Remix.run Logo
cubefox 3 hours ago

Most people don't know that there are fundamentally two different kinds of "union" types: "tagged unions" and "untagged unions". Now .NET is introducing tagged unions, but unfortunately they stick to the popular tradition of calling them just "unions", which greatly adds to the confusion.

To clarify, these tagged unions are fundamentally different from the untagged unions that can be found in languages like Typescript or Scala 3.

Tagged unions (also called "discriminated unions" or "sum types") are algebraic data types. They act as wrappers, via special constructors, for two (or more) disjoint types and values. So a tagged union acts like a bag that has two (or more) labelled ("tagged") slots, where each slot has exactly one type and exactly one of these slot can take a value.

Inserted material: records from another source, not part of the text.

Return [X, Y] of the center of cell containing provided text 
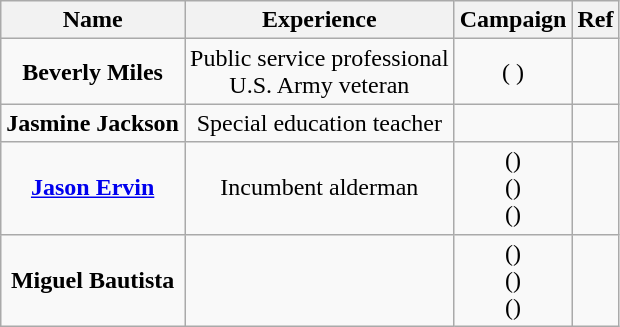
Jasmine Jackson [93, 123]
( ) [513, 72]
Incumbent alderman [319, 188]
Experience [319, 20]
Beverly Miles [93, 72]
Miguel Bautista [93, 280]
Campaign [513, 20]
Ref [596, 20]
Public service professionalU.S. Army veteran [319, 72]
Name [93, 20]
Jason Ervin [93, 188]
Special education teacher [319, 123]
Return [x, y] of the center of cell containing provided text 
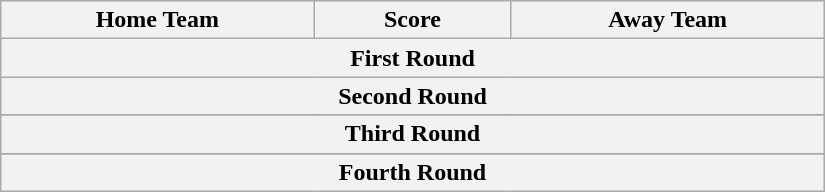
Second Round [413, 96]
Home Team [158, 20]
Third Round [413, 134]
Away Team [668, 20]
First Round [413, 58]
Fourth Round [413, 172]
Score [412, 20]
Extract the [x, y] coordinate from the center of the cell holding the provided text.  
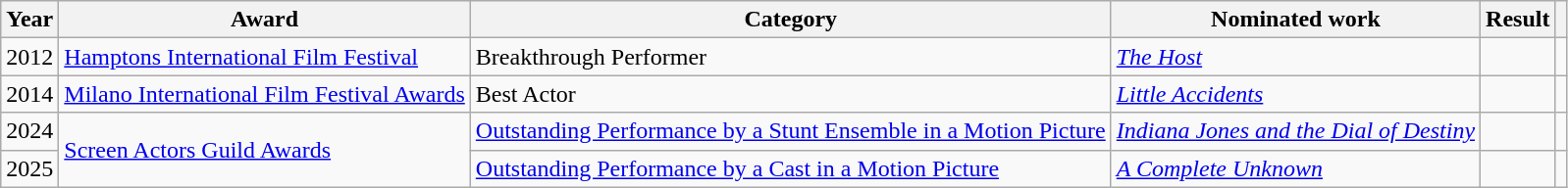
Outstanding Performance by a Cast in a Motion Picture [791, 169]
Category [791, 20]
2024 [29, 131]
Milano International Film Festival Awards [265, 94]
2012 [29, 57]
Award [265, 20]
Little Accidents [1295, 94]
The Host [1295, 57]
Year [29, 20]
Outstanding Performance by a Stunt Ensemble in a Motion Picture [791, 131]
2014 [29, 94]
Result [1518, 20]
Nominated work [1295, 20]
Best Actor [791, 94]
A Complete Unknown [1295, 169]
Hamptons International Film Festival [265, 57]
Screen Actors Guild Awards [265, 150]
Indiana Jones and the Dial of Destiny [1295, 131]
2025 [29, 169]
Breakthrough Performer [791, 57]
Return [x, y] of the center of cell containing provided text 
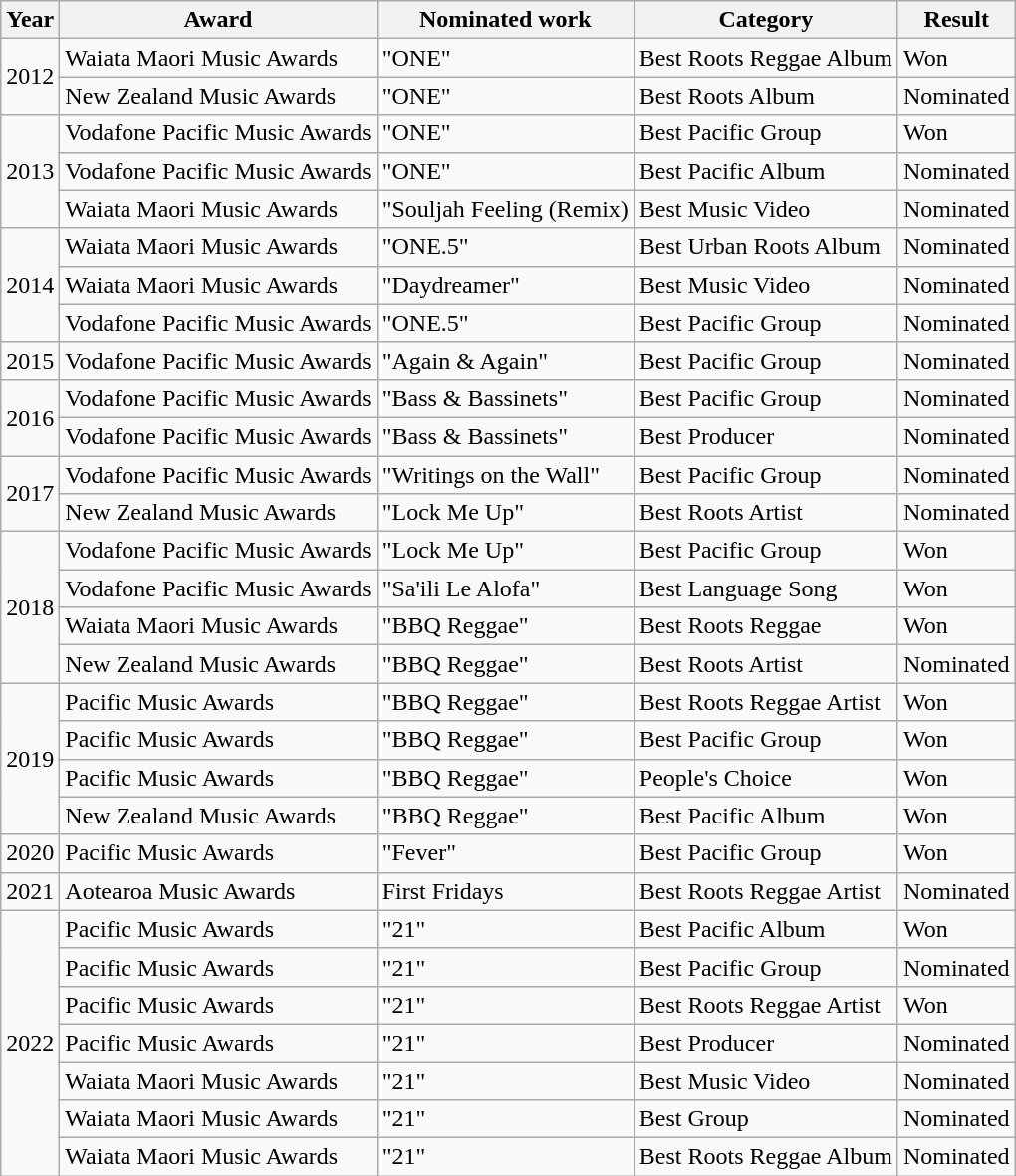
"Again & Again" [505, 361]
2013 [30, 171]
2020 [30, 854]
Best Language Song [765, 589]
2017 [30, 494]
"Writings on the Wall" [505, 475]
Category [765, 20]
Nominated work [505, 20]
Year [30, 20]
Result [956, 20]
"Sa'ili Le Alofa" [505, 589]
"Daydreamer" [505, 285]
2021 [30, 891]
2015 [30, 361]
Best Urban Roots Album [765, 247]
First Fridays [505, 891]
2022 [30, 1043]
Best Roots Album [765, 96]
2016 [30, 417]
2018 [30, 608]
2019 [30, 759]
Best Roots Reggae [765, 627]
"Souljah Feeling (Remix) [505, 209]
Best Group [765, 1120]
2014 [30, 285]
Award [218, 20]
People's Choice [765, 778]
2012 [30, 77]
Aotearoa Music Awards [218, 891]
"Fever" [505, 854]
Determine the (x, y) coordinate at the center of the cell enclosing the given text.  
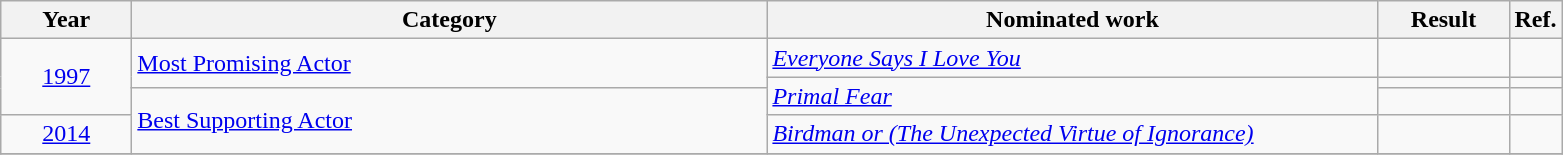
Result (1444, 20)
Most Promising Actor (450, 64)
Ref. (1536, 20)
1997 (66, 77)
Birdman or (The Unexpected Virtue of Ignorance) (1072, 134)
Year (66, 20)
Best Supporting Actor (450, 120)
2014 (66, 134)
Category (450, 20)
Nominated work (1072, 20)
Everyone Says I Love You (1072, 58)
Primal Fear (1072, 96)
Find where the given text appears and provide that cell's center as [x, y] coordinate. 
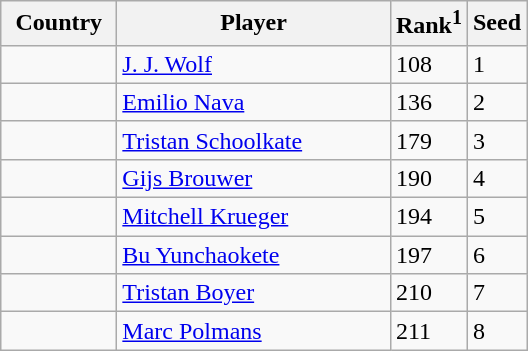
Rank1 [428, 24]
8 [496, 331]
194 [428, 217]
Tristan Boyer [254, 293]
Bu Yunchaokete [254, 255]
210 [428, 293]
Country [59, 24]
136 [428, 102]
108 [428, 64]
J. J. Wolf [254, 64]
1 [496, 64]
Emilio Nava [254, 102]
Marc Polmans [254, 331]
Mitchell Krueger [254, 217]
6 [496, 255]
5 [496, 217]
Player [254, 24]
4 [496, 178]
211 [428, 331]
Gijs Brouwer [254, 178]
190 [428, 178]
Seed [496, 24]
2 [496, 102]
179 [428, 140]
Tristan Schoolkate [254, 140]
7 [496, 293]
197 [428, 255]
3 [496, 140]
Return the (X, Y) coordinate for the center point of the cell that contains the specified text.  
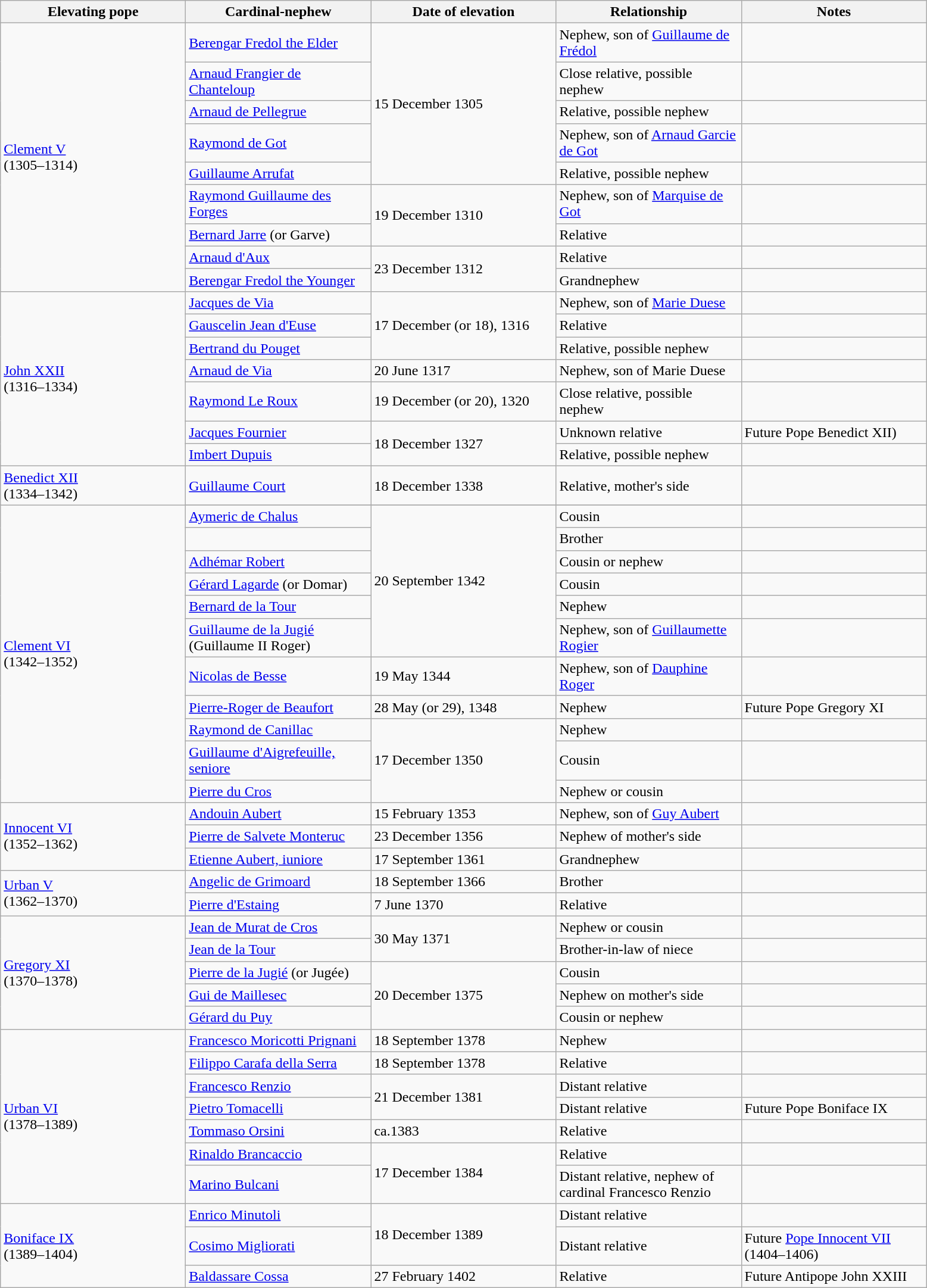
Raymond Le Roux (279, 401)
Adhémar Robert (279, 561)
Tommaso Orsini (279, 1131)
Berengar Fredol the Younger (279, 280)
Date of elevation (463, 12)
18 December 1338 (463, 486)
7 June 1370 (463, 904)
Raymond de Got (279, 143)
Francesco Moricotti Prignani (279, 1040)
Baldassare Cossa (279, 1276)
Future Pope Boniface IX (834, 1108)
Guillaume Court (279, 486)
Boniface IX(1389–1404) (93, 1246)
Pierre de la Jugié (or Jugée) (279, 972)
Andouin Aubert (279, 814)
Arnaud Frangier de Chanteloup (279, 81)
Urban VI(1378–1389) (93, 1116)
23 December 1312 (463, 269)
John XXII(1316–1334) (93, 379)
Francesco Renzio (279, 1085)
Arnaud de Via (279, 371)
Pierre d'Estaing (279, 904)
Imbert Dupuis (279, 455)
Gregory XI(1370–1378) (93, 972)
Cardinal-nephew (279, 12)
Enrico Minutoli (279, 1215)
Nicolas de Besse (279, 676)
15 February 1353 (463, 814)
Arnaud de Pellegrue (279, 112)
Future Pope Benedict XII) (834, 432)
Berengar Fredol the Elder (279, 43)
Brother-in-law of niece (649, 950)
18 September 1366 (463, 882)
Pierre de Salvete Monteruc (279, 837)
Future Antipope John XXIII (834, 1276)
19 December (or 20), 1320 (463, 401)
Future Pope Innocent VII (1404–1406) (834, 1246)
17 December (or 18), 1316 (463, 325)
Etienne Aubert, iuniore (279, 859)
Guillaume d'Aigrefeuille, seniore (279, 760)
Cosimo Migliorati (279, 1246)
Jacques de Via (279, 302)
Bernard Jarre (or Garve) (279, 235)
18 December 1327 (463, 444)
Gauscelin Jean d'Euse (279, 325)
Marino Bulcani (279, 1185)
Nephew, son of Guy Aubert (649, 814)
Guillaume de la Jugié (Guillaume II Roger) (279, 637)
15 December 1305 (463, 104)
Elevating pope (93, 12)
Nephew, son of Marquise de Got (649, 204)
Nephew on mother's side (649, 995)
Gérard Lagarde (or Domar) (279, 584)
19 December 1310 (463, 216)
28 May (or 29), 1348 (463, 707)
Nephew of mother's side (649, 837)
19 May 1344 (463, 676)
Aymeric de Chalus (279, 516)
17 December 1384 (463, 1173)
Guillaume Arrufat (279, 173)
ca.1383 (463, 1131)
Bertrand du Pouget (279, 348)
Raymond de Canillac (279, 729)
20 December 1375 (463, 995)
Nephew, son of Guillaume de Frédol (649, 43)
Urban V(1362–1370) (93, 893)
Clement V(1305–1314) (93, 157)
Arnaud d'Aux (279, 257)
23 December 1356 (463, 837)
Filippo Carafa della Serra (279, 1063)
Clement VI(1342–1352) (93, 654)
Nephew, son of Arnaud Garcie de Got (649, 143)
Nephew, son of Guillaumette Rogier (649, 637)
Gérard du Puy (279, 1017)
Innocent VI(1352–1362) (93, 837)
Bernard de la Tour (279, 607)
Distant relative, nephew of cardinal Francesco Renzio (649, 1185)
Rinaldo Brancaccio (279, 1153)
Jean de la Tour (279, 950)
Pietro Tomacelli (279, 1108)
Raymond Guillaume des Forges (279, 204)
Pierre du Cros (279, 791)
Jean de Murat de Cros (279, 927)
20 September 1342 (463, 581)
Jacques Fournier (279, 432)
Notes (834, 12)
17 September 1361 (463, 859)
Gui de Maillesec (279, 995)
30 May 1371 (463, 938)
21 December 1381 (463, 1097)
27 February 1402 (463, 1276)
Angelic de Grimoard (279, 882)
Relative, mother's side (649, 486)
18 December 1389 (463, 1235)
Pierre-Roger de Beaufort (279, 707)
Relationship (649, 12)
Future Pope Gregory XI (834, 707)
20 June 1317 (463, 371)
17 December 1350 (463, 760)
Benedict XII(1334–1342) (93, 486)
Unknown relative (649, 432)
Nephew, son of Dauphine Roger (649, 676)
Output the (X, Y) coordinate of the center of the cell containing the given text.  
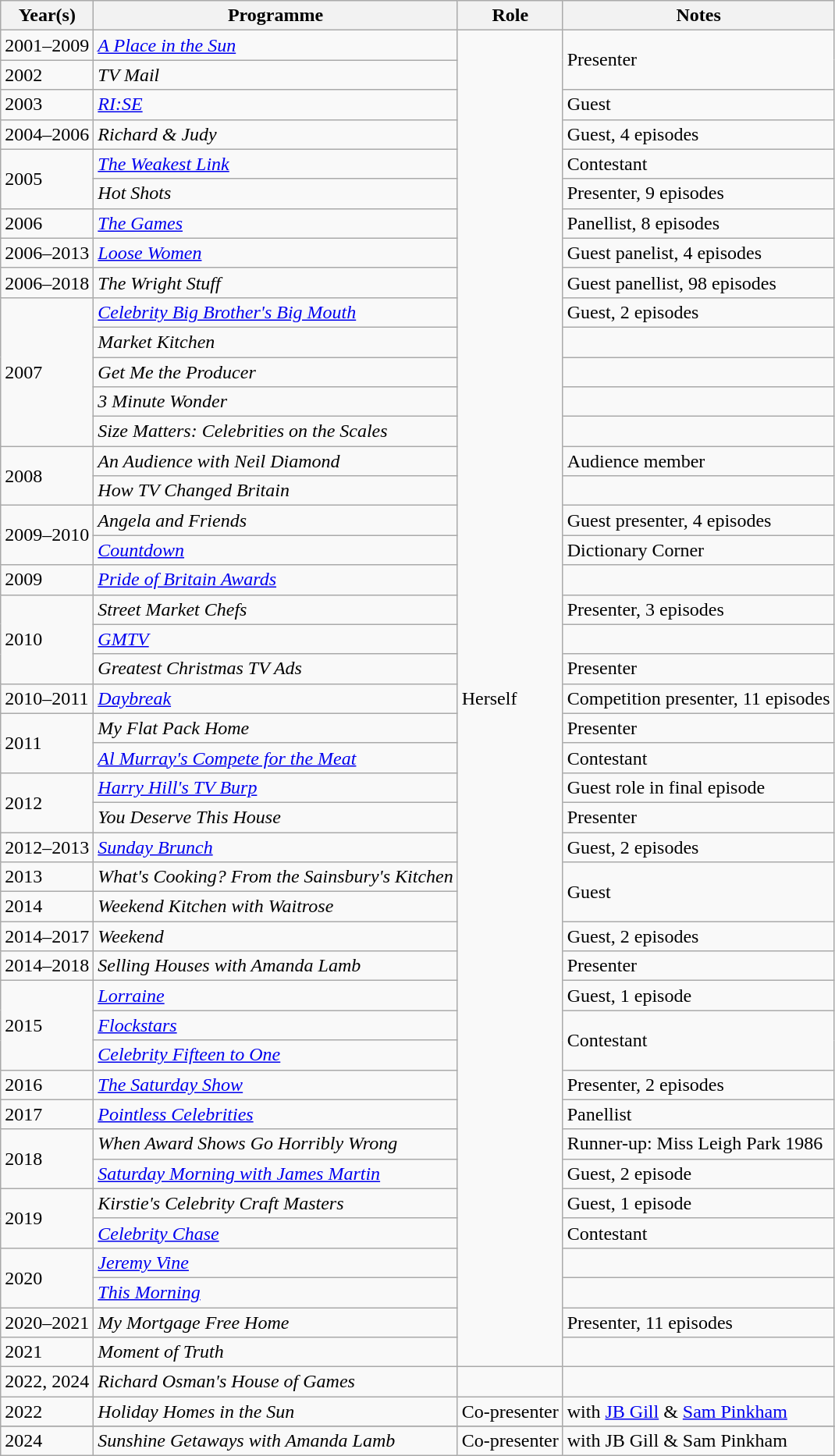
2010 (47, 639)
Celebrity Fifteen to One (275, 1055)
Flockstars (275, 1025)
2003 (47, 105)
How TV Changed Britain (275, 491)
Countdown (275, 550)
Harry Hill's TV Burp (275, 787)
Competition presenter, 11 episodes (698, 698)
2005 (47, 179)
Sunshine Getaways with Amanda Lamb (275, 1441)
2004–2006 (47, 134)
Presenter, 2 episodes (698, 1085)
2019 (47, 1218)
Loose Women (275, 253)
Presenter, 3 episodes (698, 609)
2014–2018 (47, 966)
Get Me the Producer (275, 372)
Holiday Homes in the Sun (275, 1412)
2016 (47, 1085)
Guest role in final episode (698, 787)
TV Mail (275, 75)
When Award Shows Go Horribly Wrong (275, 1144)
2008 (47, 476)
Kirstie's Celebrity Craft Masters (275, 1203)
Celebrity Chase (275, 1233)
2015 (47, 1025)
2006–2013 (47, 253)
Pointless Celebrities (275, 1114)
2020 (47, 1277)
Year(s) (47, 16)
2014–2017 (47, 936)
2010–2011 (47, 698)
2022, 2024 (47, 1382)
2006 (47, 223)
Panellist (698, 1114)
Saturday Morning with James Martin (275, 1174)
Daybreak (275, 698)
2022 (47, 1412)
2012–2013 (47, 847)
2009–2010 (47, 535)
Richard Osman's House of Games (275, 1382)
GMTV (275, 639)
The Wright Stuff (275, 282)
What's Cooking? From the Sainsbury's Kitchen (275, 877)
Lorraine (275, 996)
This Morning (275, 1292)
2002 (47, 75)
Sunday Brunch (275, 847)
2009 (47, 580)
2001–2009 (47, 45)
Weekend Kitchen with Waitrose (275, 907)
Role (510, 16)
Guest panelist, 4 episodes (698, 253)
Weekend (275, 936)
2011 (47, 743)
2018 (47, 1159)
Herself (510, 699)
My Flat Pack Home (275, 728)
Panellist, 8 episodes (698, 223)
Guest, 2 episode (698, 1174)
Presenter, 9 episodes (698, 194)
Selling Houses with Amanda Lamb (275, 966)
The Games (275, 223)
Guest panellist, 98 episodes (698, 282)
2013 (47, 877)
Market Kitchen (275, 342)
Runner-up: Miss Leigh Park 1986 (698, 1144)
2006–2018 (47, 282)
A Place in the Sun (275, 45)
Greatest Christmas TV Ads (275, 669)
Size Matters: Celebrities on the Scales (275, 432)
Audience member (698, 461)
Street Market Chefs (275, 609)
2012 (47, 802)
My Mortgage Free Home (275, 1323)
Programme (275, 16)
2017 (47, 1114)
Richard & Judy (275, 134)
The Weakest Link (275, 164)
Guest, 4 episodes (698, 134)
Al Murray's Compete for the Meat (275, 758)
2020–2021 (47, 1323)
2007 (47, 371)
An Audience with Neil Diamond (275, 461)
RI:SE (275, 105)
Presenter, 11 episodes (698, 1323)
Notes (698, 16)
Hot Shots (275, 194)
Jeremy Vine (275, 1263)
2024 (47, 1441)
Celebrity Big Brother's Big Mouth (275, 312)
Guest presenter, 4 episodes (698, 521)
You Deserve This House (275, 817)
Moment of Truth (275, 1352)
The Saturday Show (275, 1085)
2021 (47, 1352)
Pride of Britain Awards (275, 580)
Angela and Friends (275, 521)
2014 (47, 907)
3 Minute Wonder (275, 402)
Dictionary Corner (698, 550)
From the cell containing the given text, extract its center point as [X, Y] coordinate. 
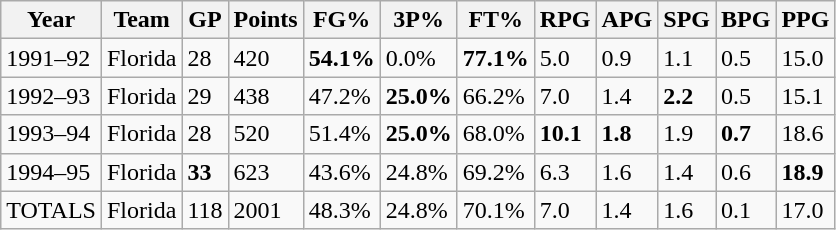
FG% [342, 20]
118 [205, 210]
PPG [806, 20]
0.0% [418, 58]
APG [627, 20]
1.1 [687, 58]
29 [205, 96]
17.0 [806, 210]
66.2% [496, 96]
18.9 [806, 172]
0.6 [746, 172]
2.2 [687, 96]
Year [52, 20]
51.4% [342, 134]
15.1 [806, 96]
6.3 [565, 172]
1991–92 [52, 58]
1993–94 [52, 134]
3P% [418, 20]
77.1% [496, 58]
1.8 [627, 134]
18.6 [806, 134]
1994–95 [52, 172]
43.6% [342, 172]
438 [266, 96]
15.0 [806, 58]
33 [205, 172]
47.2% [342, 96]
420 [266, 58]
BPG [746, 20]
48.3% [342, 210]
520 [266, 134]
SPG [687, 20]
Points [266, 20]
1.9 [687, 134]
2001 [266, 210]
GP [205, 20]
0.7 [746, 134]
TOTALS [52, 210]
10.1 [565, 134]
5.0 [565, 58]
0.9 [627, 58]
68.0% [496, 134]
70.1% [496, 210]
69.2% [496, 172]
RPG [565, 20]
Team [141, 20]
1992–93 [52, 96]
FT% [496, 20]
0.1 [746, 210]
54.1% [342, 58]
623 [266, 172]
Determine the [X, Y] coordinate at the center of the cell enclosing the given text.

Untagged unions are set theoretic (rather than algebraic) data types. They don't require wrapping via a special constructor. They behave like the logical OR. They are not disjoint slots of a separate construct. A variable or function x with the type "Foo | Bar" can be of type Foo, or Bar, or both. To access a Foo method on x, one has to first perform a typecheck for Foo, otherwise the compiler will refuse the method call (since x might only have the type Bar which would produce an exception). If a variable is of type A, it is also of type A|B ("A or B"). There are also intersection types (A&B) which indicate that something has both types rather than at least one, and complement/negation types (~A indicates that something is of any type except A). Though the latter are not implemented in any major language so far.

troad 2 hours ago | parent [-]

Underlyingly, all unions are the same concept, exposed by C's `union` keyword, namely overlapping memory (as opposed to `struct`s, which are sequential memory). You can add a discriminator tag to your unions, your call. If it is impossible for there to be ambiguity (e.g. you track the state somewhere else, and you're dealing with a large array), it may be redundant / memory inefficient to tag every item.

Having these tags be a language construct is just a DX feature on top of unions. A very handy one, but it doesn't make tagged and untagged unions spring from different theoretical universes. I enjoy the ADT / set-theoretic debate as much as the next PL nerd, but theory ought to conform to reality, not vice versa.